*Kutipan*
::::::::::

Wawancara, dengan mengadakan wawancara secara
terbuka dengan Narasumber atau informan yang berhubungan dengan materi
penelitian ini, yakni orang yang ber etnis tionghoa sehingga lebih mengetahui
hal-hal yang lebih rinci dan lebih mendalam sehingga tidak dapat dijelaskan
atau ditemukan jawaban nantinya. Sehingga dengan adanya wawancara langsung
dengan narasumber diharapkan dapat memperoleh data yang lebih luas dan akurat
untuk menunjang penulisan tugas penelitian ini. Dengan menggunakan sebuah
catatan pertanyyan berisi wawancara dan perekam suara.
2.
Buku, dengan membaca buku-buku nantinya
akan lebih tau banyak dan lebih terperinci mengenai bahasan adat perkawinan di
etnis tionghoa. Yang dimana buku tersebut saya temukan dari ebook atau sumber
lainnya dari internet atau perpustakaan.
3.
Jurnal, dengan mengambil dari jurnal
nantinya dalam malakukan penelitian akan lebih banyak pendapat-pendapat atau
saran-saran dari banyak orang yang
mengenai tentang adat perkawinan di etnis tionghoa. Sehingga saya lebih tau
banyak tentang pengetahuan mengenai etnis tionghoa dalam perkawinan. Dengan
hanya menggunakan alat sebuah laptop dan sinyal internet yang terhubung.
BAB IV
HASIL DAN PEMBAHASAN
A. HASIL PENELITIAN
Berdasarkan
penelitian observasi saya yang jatuh pada tanggal hari selasa tanggal 24 Mei
2016, yang berlokasi di daerah pecinan jalan gang lombok no 62. Dengan
melakukan tanya jawab soal tentang “adat yang ada pada perkawinan di etnis
tionghoa sebagai budaya cerminan bangsa” kepada kepada salah satu orang yang
beretnis tionghoa yaitu bernama bapak Sugeng selaku penjaga kelenteng Tay Kak
Sie. Dengan itu saya mendapatkan beberapa informasi tentang adat pernikahan di
etnis tionghoa sebagai budaya bangsa sendiri yaitu karena dalam pernikahan di
etnis tionghoa itu berbeda dengan etnis lainnya yang biasanya dalam satu hari
bisa selesai, sedangkan di etnis tionghoa sendiri untuk yang masih melakukan
adat tradisi tionghoa asli itu biasanya bisa lebih dari satu hari.

::::::::::

*Segmen Data*
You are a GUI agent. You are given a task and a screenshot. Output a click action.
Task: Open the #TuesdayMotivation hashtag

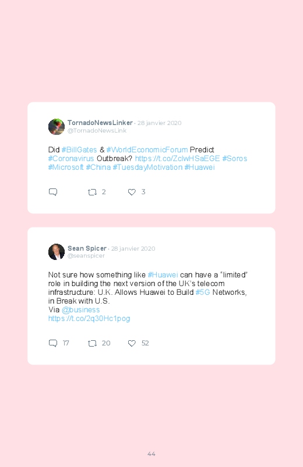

::::::::::

*Daftar Tugas*
• A. Dalam kutipan tentang adat perkawinan etnis Tionghoa, siapa orang beretnis Tionghoa yang diwawancarai dalam observasi penelitian itu?
• B. Lanjutkan kutipan tentang adat perkawinan etnis Tionghoa mulai dari sesudah kalimat terakhirnya.

*Jawaban Tugas*
• A. Bapak Sugeng, penjaga kelenteng Tay Kak Sie.

• B.
Dikarenakan
terlalu banyak acara sehingga berbeda dengan etnis yang lainnya, dalam sebelum
upacara pernikahan saja ada upacara-upacara atau adat acara sendiri,
selanjutnya prosesi pernikahan itu pun hampir sama dengan pernikahan adat etnis
lainnya karena dalam melakukan prosesi pernikahan sendiri itu kedua calon di
arahkan ke tempat ibadah atau kelenteng karena sebagai bentuk peghormatan
kepada tuhan dan leluhur untuk berdo’a meminta kebahagiaan dan ketenangan
ketika menjalani rumah tangga yang mana dalam proses pernikahan tersebut pula
dihadiri banyak orang, kedua orang tua, pandeta, beserta catatan sipil sebagai
tanda bukti sudah menikah, setelah itu pun pengantin diperbolehkan meninggalkan
kelenteng untuk melakukan pesta pernikahan di
gedung ataupun di hotel atau di rumah salah satu pihak, sedangkan setelah upacara pernikahan pun itu
masih ada acara lagi sehingga itulah yang membedakan adat etnis berbeda atau
memiliki ciri khas dari pada etnis yang lainnya.
Tetapi
setelah saya tanya-tanya ternyata adapula warga tionghoa yang dalam melakukan
pernikahan sudah ada yang meninggal kan
upacara-upacara dalam etnisnya sehingga tidak sama dengan apa yang diajarkan
oleh leluhurnya, yang dikarenakan warga tionghoa ingin memilih keperaktisan
atau yag simpel. Tapi untuk di kelenteng Tay Kak Sie masih melestarikan
pernikahan apa yang diajarkan oleh leluhurnya sehingga masih asli dan sakral.
Sehingga untuk bapak sugeng sekarang ini menghimbau kepada generasi muda-mudi
tionghoa untuk tetap mempertahankan budaya yang ada di etnisnya tersbut sebagai
budaya Indonesia agar tidak hilang ditelan oleh masa, karena bagaimana pun itu
dari leluhurnya sehingga apa yang ada di adat tionghoa salah satunya
pernikahan itu harus dijaga sebab itu semua mengandung makna dan arti sendiri
bagi yang malakukan pernikahan yang nantinya bisa hidup tenang bersama keluarga
hingga akhir hayat.
Dan
menurut bapak Sugeng sendiri pada saat ini memang warga tionghoa sendiri sudah
banyak yang melakukan ibadah gereja dibandingkan kelenteng yang nantinya warga
tionghoa bisa berpindah agama. Yang menjadikan sebab itu semua adalah di
tionghoa sendiri terlalu banyak mitos, tahayul, kebiasaan, dll. Padahal
anggapan itu adalah salah bahwasannya itu memang bisa mendapatkan keberuntungan
tersendiri bagi umat tionghoa yang selalu menjalankan acara atau
upacara-upacara tersebut.
Koentjaraningrat.
(1987) menarik kesimpulan sebagai berikut.
Masyarakat
Tionghoa Indonesia itu memang memiliki kebudayaan yang berbeda dengan
masyarakat asli Indonesia. Seperti juga masyarakat Tionghoa di Indonesia,
kebudayaan yang mereka miliki berbeda dengan kebudayaan masyarakat pribumi.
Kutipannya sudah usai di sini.